**Auszug**
Unser Rundbrief versucht ja, eine Balance zu finden. Wir wohnen zwar in den USA, aber wir verschließen nicht die Augen vor den Problemen.
Das Buch "Amerikanische Verhältnisse" von Olaf Gersemann, das ich kürzlich auf Englisch gelesen habe, wo es "Cowboy Capitalism: European Myths, American Reality" heißt, ist auf der "Hurra!"-Schreier-Seite der Skala zu finden. Der Gersemann-Olaf hat sich aber zumindest bemüht, einige interessante Fakten zusammenzutragen.
Er analysiert typisch deutsche Vorurteile über die USA und widerlegt sie dann anhand von interpretierten Statistiken. Dass zum Beispiel nur 5.3% der amerikanischen Bevölkerung zwei oder mehr Jobs haben. Auch seine Sichtweise, dass die deutschen Studiengebühren mehrheitlich von Leuten getragen werden, die nicht studiert haben, fand ich interessant. Oder dass in Deutschland die Reichen erstaunlich viel wieder vom Staat zurückerhalten, während die Umverteilung von Staatseinnahmen in Amerika tatsächlich mehr den Armen zugute kommt.
Und er gibt auch zu, dass etwa 1% der USA-Bevölkerung hinter Gittern sitzt, dass die Pharmaindustrie die Politiker schmiert und enorme Gewinne einstreicht, dass das Gesundheitssystem das teuerste und eines der schlechtesten auf der ganzen Welt ist und dass die Gehaltsunterschiede zwischen Arm und Reich enorm sind.

**Aufgaben**
• A. Welchen Titel trägt Gersemanns Buch laut dem Auszug auf Englisch?
• B. Schreibe den Text über Gersemanns Buch nach seinem letzten Satz weiter.

**Informationen**
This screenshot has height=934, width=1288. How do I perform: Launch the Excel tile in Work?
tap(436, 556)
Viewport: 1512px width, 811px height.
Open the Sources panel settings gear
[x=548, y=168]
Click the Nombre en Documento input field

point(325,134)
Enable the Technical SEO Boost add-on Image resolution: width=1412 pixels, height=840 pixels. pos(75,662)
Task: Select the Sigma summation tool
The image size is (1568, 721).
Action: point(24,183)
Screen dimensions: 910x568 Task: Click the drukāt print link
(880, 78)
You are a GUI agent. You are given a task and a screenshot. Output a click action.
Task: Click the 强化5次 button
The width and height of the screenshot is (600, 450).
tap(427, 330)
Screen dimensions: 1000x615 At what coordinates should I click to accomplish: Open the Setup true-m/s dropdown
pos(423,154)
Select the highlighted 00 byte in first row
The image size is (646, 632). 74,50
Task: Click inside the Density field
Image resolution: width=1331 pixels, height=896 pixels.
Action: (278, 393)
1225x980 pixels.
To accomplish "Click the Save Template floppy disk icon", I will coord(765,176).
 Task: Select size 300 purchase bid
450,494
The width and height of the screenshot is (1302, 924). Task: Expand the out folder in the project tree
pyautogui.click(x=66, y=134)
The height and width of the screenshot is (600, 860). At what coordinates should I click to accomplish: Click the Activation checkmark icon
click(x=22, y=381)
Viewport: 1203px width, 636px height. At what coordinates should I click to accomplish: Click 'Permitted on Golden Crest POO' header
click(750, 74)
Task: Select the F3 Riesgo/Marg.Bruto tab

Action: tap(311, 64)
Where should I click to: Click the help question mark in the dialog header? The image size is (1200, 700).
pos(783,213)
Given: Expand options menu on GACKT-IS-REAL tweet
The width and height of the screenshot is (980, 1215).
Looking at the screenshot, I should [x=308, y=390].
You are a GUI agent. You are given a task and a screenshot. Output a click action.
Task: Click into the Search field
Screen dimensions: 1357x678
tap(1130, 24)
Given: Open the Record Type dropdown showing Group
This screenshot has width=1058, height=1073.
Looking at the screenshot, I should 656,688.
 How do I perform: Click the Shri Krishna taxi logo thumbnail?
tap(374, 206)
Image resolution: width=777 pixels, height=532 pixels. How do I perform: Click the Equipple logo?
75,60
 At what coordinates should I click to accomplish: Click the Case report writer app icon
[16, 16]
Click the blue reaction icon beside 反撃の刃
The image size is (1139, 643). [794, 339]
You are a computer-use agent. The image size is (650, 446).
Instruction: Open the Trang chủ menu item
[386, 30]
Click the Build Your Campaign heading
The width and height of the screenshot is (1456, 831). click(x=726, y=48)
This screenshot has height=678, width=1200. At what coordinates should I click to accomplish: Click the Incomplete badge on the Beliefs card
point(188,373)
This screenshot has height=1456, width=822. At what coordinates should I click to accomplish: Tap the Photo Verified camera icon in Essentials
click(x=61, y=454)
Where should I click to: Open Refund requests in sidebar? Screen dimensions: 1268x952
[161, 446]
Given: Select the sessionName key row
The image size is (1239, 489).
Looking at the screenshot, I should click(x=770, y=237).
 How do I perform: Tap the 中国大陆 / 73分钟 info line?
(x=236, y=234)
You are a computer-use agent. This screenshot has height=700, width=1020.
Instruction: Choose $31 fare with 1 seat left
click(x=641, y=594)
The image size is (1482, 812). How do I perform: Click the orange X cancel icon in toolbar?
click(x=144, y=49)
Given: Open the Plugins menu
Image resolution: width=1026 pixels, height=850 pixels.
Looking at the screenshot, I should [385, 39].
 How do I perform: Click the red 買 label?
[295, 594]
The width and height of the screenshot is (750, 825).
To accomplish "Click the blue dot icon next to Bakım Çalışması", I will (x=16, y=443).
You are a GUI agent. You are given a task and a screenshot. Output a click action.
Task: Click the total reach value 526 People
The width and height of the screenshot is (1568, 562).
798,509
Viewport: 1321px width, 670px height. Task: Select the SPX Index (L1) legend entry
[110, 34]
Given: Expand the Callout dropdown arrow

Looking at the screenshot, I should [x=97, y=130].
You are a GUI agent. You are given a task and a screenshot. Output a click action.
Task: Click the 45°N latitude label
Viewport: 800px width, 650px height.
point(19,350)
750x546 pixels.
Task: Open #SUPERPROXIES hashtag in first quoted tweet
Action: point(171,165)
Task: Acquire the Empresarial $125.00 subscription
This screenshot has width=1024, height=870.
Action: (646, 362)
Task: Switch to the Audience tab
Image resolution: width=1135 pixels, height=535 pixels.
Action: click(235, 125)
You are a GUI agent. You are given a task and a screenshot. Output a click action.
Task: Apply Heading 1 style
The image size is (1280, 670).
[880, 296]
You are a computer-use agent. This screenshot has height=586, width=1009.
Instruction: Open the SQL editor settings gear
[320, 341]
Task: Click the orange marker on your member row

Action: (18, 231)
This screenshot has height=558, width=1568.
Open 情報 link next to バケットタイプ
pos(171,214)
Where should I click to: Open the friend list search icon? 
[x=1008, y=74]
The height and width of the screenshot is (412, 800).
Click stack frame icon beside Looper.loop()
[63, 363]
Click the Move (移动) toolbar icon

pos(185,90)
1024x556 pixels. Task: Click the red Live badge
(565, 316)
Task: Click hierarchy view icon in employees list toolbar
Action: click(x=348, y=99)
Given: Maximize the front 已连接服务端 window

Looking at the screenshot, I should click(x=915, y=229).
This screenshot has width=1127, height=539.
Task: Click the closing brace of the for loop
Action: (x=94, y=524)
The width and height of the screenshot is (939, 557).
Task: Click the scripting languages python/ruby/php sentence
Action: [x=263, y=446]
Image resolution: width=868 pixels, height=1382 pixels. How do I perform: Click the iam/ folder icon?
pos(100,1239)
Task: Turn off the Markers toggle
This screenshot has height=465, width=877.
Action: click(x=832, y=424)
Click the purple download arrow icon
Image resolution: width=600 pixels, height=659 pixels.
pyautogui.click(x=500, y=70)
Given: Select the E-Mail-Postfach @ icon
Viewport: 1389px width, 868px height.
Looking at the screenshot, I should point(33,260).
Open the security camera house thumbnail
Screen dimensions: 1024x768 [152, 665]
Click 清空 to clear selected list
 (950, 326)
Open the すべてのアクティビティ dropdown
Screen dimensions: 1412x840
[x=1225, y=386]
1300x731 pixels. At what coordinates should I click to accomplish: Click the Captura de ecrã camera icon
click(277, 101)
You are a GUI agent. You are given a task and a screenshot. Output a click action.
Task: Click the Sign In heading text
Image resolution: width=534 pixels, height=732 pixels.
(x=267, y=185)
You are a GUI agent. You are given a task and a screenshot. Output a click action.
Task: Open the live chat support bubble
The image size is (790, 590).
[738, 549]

**Antworten je Aufgabe**
• A. „Cowboy Capitalism: European Myths, American Reality“

• B.
Allerdings ist der Gersemann-Olaf eine Art Michael Moore der Finanzmagnaten, der's auch mit der Wahrheit nicht so genau nimmt. Wenn er nur ein Vorurteil widerlegen kann, biegt er die Statistiken teilweise schon ziemlich nach seinen Wünschen zurecht. Einmal demonstriert er einen Trend mit drei verschiedenen Einkommensgruppen, aber um eine weitere Tendenz zu zeigen, kann er nicht das unterste Drittel nehmen, sondern wechselt schnell ohne Begründung ins untere "Fünftel" über. Oder er argumentiert abenteuerlich, dass es schon in Ordnung ist, wenn die Pharmaindustrie überhöhte Preise fordert, weil damit bessere Medikamente entstehen und das Bruttosozialprodukt steigt, wenn die Leute länger leben.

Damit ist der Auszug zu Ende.